As previously discussed on this blog, my family's Scottish heritage is a bit of a mystery. Are we from the western Isles or from the border, near Dumfries? Rather than choosing between them, I embrace both. Now, these two regions correspond to two regiments: from the Isles we get the Seaforth Highlanders (pictured left, advancing across France in 1944), and from the border we of course get the King's Own Scottish Borderers (KOSB - cap badge pictured right). The former was formed in 1881 (though by amalgamating two similar regiments raised in 1778 and 1793 to fight the French), while the latter was raised in 1689 to fight against James II on behalf of William & Mary. However, both have now been amalgamated into the new Royal Regiment of Scotland, with the Seaforths (amalgamated with two other regiments) becoming the 4th Battalion and the KOSB (amalgamated with the Royal Scots), the 1st Battalion.

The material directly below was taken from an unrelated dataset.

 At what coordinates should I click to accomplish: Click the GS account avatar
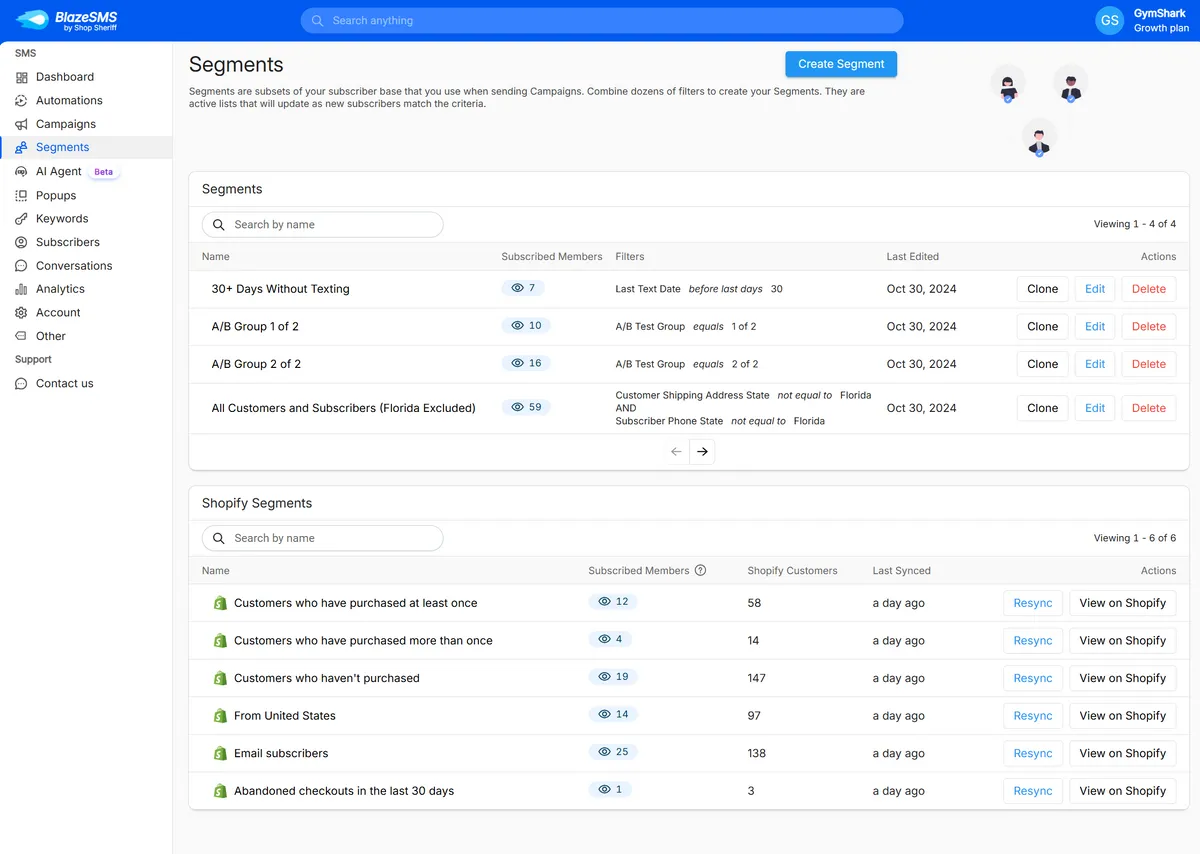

My family's Irish heritage is no less confusing than the Scottish. Again, we have two options. Why? Because there are two bunches of Kennedys running around Ireland. In the south there are Kennedys centered around the ancient Kingdom of Ormond (later a peerage), in the region of Munster. But a second group of Kennedys can be found in the north, in Ulster. These are Scotch-Irish decedents of plantation settlers, related to the Clan Kennedy of Scotland. If I had to pick between them, I'd guess our family is from the Ulster bunch (since the Kennedys are found in a Protestant branch of the family, though I know nothing of their own religion). But that's a bit of a problem, since a fair number of regiments have come out of Ulster. One approach would be to look to Clan Kennedy's Scottish roots; where do they come from? Ayrshire. Which is undoubtedly the traditional recruiting ground for the Royal Scots Fusiliers. Not surprisingly, the Royal Scots Fusiliers have been amalgamated with the Highland Light Infantry and now form the 2nd Battalion of the Royal Regiment of Scotland. But there is more than one way to skin a cat. While Ulster is cluttered with a history of regiments, southern Ireland has comparatively few. The area that was once the ancient Kingdom of Ormond was the recruiting ground for the Royal Irish Regiment, raised in 1684. Sadly, in 1922 the regiment was disbanded. Not amalgamated, but disbanded outright. Had I been the British, I would have pressed hard for its amalgamation with an Ulster regiment, thereby preserving its legacy (and also continuing to exercise a symbolic hegemony over the south). But the Irish were wise to such possibilities and the Anglo-Irish Treaty stipulated the disbandment of all regiments with traditional recruiting grounds in the south. (Today the 1st Southern Brigade is heir to the Royal Irish Regiment's traditional territory, but not its legacy. The modern Irish Army has no infantry regiments.) Finally, it is worth noting that the modern Royal Irish Regiment (pictured above left), an air assault unit created in 1992, amalgamated a whole bunch of historic Ulster regiments. So why choose between them, when they've all been merged now anyway?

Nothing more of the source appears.